:: Input records ::
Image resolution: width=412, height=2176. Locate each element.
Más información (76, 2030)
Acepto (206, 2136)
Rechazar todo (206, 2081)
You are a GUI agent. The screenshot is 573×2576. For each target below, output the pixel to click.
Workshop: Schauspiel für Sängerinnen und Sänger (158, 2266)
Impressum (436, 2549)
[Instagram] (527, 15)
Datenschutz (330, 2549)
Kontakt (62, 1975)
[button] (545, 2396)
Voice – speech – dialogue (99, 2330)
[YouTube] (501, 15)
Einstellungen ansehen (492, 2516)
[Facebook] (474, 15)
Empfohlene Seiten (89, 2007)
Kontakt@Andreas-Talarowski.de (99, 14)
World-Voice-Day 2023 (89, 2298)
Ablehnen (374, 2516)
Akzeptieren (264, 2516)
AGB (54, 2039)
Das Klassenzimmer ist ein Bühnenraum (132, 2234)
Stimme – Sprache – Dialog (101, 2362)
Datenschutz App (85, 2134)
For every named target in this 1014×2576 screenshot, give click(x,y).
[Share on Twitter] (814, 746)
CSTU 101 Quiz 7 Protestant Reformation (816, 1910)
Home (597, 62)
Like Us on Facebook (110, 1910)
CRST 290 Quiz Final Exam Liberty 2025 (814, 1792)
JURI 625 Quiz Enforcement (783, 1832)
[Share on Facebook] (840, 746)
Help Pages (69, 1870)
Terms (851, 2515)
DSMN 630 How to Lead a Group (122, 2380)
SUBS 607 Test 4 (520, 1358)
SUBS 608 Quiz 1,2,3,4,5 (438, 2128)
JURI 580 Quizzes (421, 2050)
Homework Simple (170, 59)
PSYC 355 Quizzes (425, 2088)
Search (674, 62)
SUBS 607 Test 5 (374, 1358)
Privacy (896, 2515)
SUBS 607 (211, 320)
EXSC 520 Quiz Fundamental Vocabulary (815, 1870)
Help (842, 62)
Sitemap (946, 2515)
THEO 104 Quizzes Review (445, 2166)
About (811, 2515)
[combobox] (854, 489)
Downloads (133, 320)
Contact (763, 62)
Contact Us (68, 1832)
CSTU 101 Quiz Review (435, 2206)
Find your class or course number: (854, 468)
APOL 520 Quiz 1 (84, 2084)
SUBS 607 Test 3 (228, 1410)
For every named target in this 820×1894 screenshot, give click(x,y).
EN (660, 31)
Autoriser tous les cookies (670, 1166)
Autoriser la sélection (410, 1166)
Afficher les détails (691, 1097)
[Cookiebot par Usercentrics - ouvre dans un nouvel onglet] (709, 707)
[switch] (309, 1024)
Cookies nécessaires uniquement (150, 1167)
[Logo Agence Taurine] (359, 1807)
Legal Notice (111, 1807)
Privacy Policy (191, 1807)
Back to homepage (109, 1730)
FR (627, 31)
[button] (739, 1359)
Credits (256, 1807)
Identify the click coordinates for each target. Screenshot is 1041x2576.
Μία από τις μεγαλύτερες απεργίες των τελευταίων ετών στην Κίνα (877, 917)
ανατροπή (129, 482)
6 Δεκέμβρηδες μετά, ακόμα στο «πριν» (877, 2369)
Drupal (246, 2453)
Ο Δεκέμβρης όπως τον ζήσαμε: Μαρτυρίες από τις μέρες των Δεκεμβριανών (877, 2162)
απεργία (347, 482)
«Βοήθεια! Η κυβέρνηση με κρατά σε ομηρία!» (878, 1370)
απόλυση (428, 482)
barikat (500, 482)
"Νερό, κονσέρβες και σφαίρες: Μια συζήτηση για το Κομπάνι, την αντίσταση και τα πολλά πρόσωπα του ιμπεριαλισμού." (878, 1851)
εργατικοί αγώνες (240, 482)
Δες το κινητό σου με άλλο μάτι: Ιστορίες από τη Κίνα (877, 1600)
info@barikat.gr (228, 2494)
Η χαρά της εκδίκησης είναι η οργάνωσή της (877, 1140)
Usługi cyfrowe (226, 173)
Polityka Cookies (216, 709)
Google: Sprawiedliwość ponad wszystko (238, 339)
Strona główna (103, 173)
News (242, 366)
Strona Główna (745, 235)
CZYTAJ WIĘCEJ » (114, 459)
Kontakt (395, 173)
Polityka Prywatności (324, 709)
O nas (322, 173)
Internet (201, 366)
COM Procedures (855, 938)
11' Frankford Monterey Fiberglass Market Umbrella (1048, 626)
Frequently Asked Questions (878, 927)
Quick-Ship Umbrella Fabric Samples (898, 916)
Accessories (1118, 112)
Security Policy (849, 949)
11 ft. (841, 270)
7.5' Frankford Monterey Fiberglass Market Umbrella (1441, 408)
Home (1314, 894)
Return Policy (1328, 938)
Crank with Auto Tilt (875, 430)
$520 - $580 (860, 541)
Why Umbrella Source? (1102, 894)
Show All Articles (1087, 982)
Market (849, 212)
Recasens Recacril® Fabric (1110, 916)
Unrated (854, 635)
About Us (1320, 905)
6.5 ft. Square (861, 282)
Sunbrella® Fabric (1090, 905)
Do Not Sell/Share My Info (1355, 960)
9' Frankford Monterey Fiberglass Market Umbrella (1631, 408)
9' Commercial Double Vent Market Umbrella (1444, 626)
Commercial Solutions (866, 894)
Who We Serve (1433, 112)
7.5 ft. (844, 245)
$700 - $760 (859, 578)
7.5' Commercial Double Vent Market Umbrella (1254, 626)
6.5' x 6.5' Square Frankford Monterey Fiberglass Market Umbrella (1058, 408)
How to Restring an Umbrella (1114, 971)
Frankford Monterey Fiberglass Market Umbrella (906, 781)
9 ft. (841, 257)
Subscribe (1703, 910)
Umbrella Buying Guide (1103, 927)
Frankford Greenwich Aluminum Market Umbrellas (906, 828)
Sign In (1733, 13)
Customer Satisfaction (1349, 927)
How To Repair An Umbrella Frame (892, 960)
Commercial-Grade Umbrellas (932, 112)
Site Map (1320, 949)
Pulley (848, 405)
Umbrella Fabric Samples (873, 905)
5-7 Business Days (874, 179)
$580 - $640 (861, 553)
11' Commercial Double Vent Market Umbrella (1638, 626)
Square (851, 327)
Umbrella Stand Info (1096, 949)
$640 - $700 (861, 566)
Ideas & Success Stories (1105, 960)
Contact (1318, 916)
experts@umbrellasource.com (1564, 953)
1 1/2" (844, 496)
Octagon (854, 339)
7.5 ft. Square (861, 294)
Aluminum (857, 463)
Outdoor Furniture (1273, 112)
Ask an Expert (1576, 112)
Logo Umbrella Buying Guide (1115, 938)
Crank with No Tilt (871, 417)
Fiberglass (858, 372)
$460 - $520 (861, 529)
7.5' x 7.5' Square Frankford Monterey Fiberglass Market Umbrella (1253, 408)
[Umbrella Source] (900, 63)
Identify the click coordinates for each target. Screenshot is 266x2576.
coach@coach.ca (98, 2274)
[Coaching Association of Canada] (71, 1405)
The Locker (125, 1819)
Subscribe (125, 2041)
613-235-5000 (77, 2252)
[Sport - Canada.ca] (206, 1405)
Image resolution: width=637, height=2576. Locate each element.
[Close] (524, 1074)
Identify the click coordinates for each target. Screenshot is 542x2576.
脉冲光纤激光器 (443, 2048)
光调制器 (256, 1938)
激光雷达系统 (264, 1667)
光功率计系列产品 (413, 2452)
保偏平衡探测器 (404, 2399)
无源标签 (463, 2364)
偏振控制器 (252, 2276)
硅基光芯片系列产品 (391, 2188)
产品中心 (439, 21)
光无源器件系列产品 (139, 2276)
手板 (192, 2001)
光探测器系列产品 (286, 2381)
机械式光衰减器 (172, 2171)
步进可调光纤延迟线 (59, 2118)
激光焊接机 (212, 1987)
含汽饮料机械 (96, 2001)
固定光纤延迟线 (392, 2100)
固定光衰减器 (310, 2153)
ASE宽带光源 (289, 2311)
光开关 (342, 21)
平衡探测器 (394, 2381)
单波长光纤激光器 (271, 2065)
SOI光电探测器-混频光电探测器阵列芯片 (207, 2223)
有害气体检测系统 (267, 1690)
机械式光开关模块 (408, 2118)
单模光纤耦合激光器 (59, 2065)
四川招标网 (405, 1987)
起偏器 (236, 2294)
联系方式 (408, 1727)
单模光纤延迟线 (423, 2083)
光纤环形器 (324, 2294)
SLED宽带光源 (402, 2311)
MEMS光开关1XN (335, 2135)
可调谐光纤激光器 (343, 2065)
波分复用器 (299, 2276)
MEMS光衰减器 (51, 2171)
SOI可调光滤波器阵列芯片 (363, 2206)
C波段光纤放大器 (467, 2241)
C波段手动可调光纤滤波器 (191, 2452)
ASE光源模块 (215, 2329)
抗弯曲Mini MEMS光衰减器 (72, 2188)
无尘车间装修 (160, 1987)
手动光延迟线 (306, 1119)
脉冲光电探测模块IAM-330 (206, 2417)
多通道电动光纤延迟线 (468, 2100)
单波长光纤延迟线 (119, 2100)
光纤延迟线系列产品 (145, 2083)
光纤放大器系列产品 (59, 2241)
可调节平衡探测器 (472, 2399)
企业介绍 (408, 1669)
:::
Take the line that contains "无源标签 (463, 2364)" and each line after it down to the last of the records, and retype them exactly; add nothing else.

*Written answer:*
无源标签 (463, 2364)
偏振控制器 (252, 2276)
硅基光芯片系列产品 (391, 2188)
产品中心 (439, 21)
光无源器件系列产品 (139, 2276)
手板 (192, 2001)
光探测器系列产品 (286, 2381)
机械式光衰减器 (172, 2171)
步进可调光纤延迟线 (59, 2118)
激光焊接机 (212, 1987)
含汽饮料机械 (96, 2001)
固定光纤延迟线 (392, 2100)
固定光衰减器 (310, 2153)
ASE宽带光源 (289, 2311)
光开关 (342, 21)
平衡探测器 (394, 2381)
单波长光纤激光器 (271, 2065)
SOI光电探测器-混频光电探测器阵列芯片 (207, 2223)
有害气体检测系统 (267, 1690)
机械式光开关模块 (408, 2118)
单模光纤耦合激光器 (59, 2065)
四川招标网 (405, 1987)
起偏器 (236, 2294)
联系方式 (408, 1727)
单模光纤延迟线 (423, 2083)
光纤环形器 (324, 2294)
SLED宽带光源 (402, 2311)
MEMS光开关1XN (335, 2135)
可调谐光纤激光器 (343, 2065)
波分复用器 (299, 2276)
MEMS光衰减器 (51, 2171)
SOI可调光滤波器阵列芯片 (363, 2206)
C波段光纤放大器 (467, 2241)
C波段手动可调光纤滤波器 (191, 2452)
ASE光源模块 (215, 2329)
抗弯曲Mini MEMS光衰减器 (72, 2188)
无尘车间装修 (160, 1987)
手动光延迟线 (306, 1119)
脉冲光电探测模块IAM-330 (206, 2417)
多通道电动光纤延迟线 (468, 2100)
单波长光纤延迟线 (119, 2100)
光纤延迟线系列产品 (145, 2083)
光纤放大器系列产品 (59, 2241)
可调节平衡探测器 (472, 2399)
企业介绍 (408, 1669)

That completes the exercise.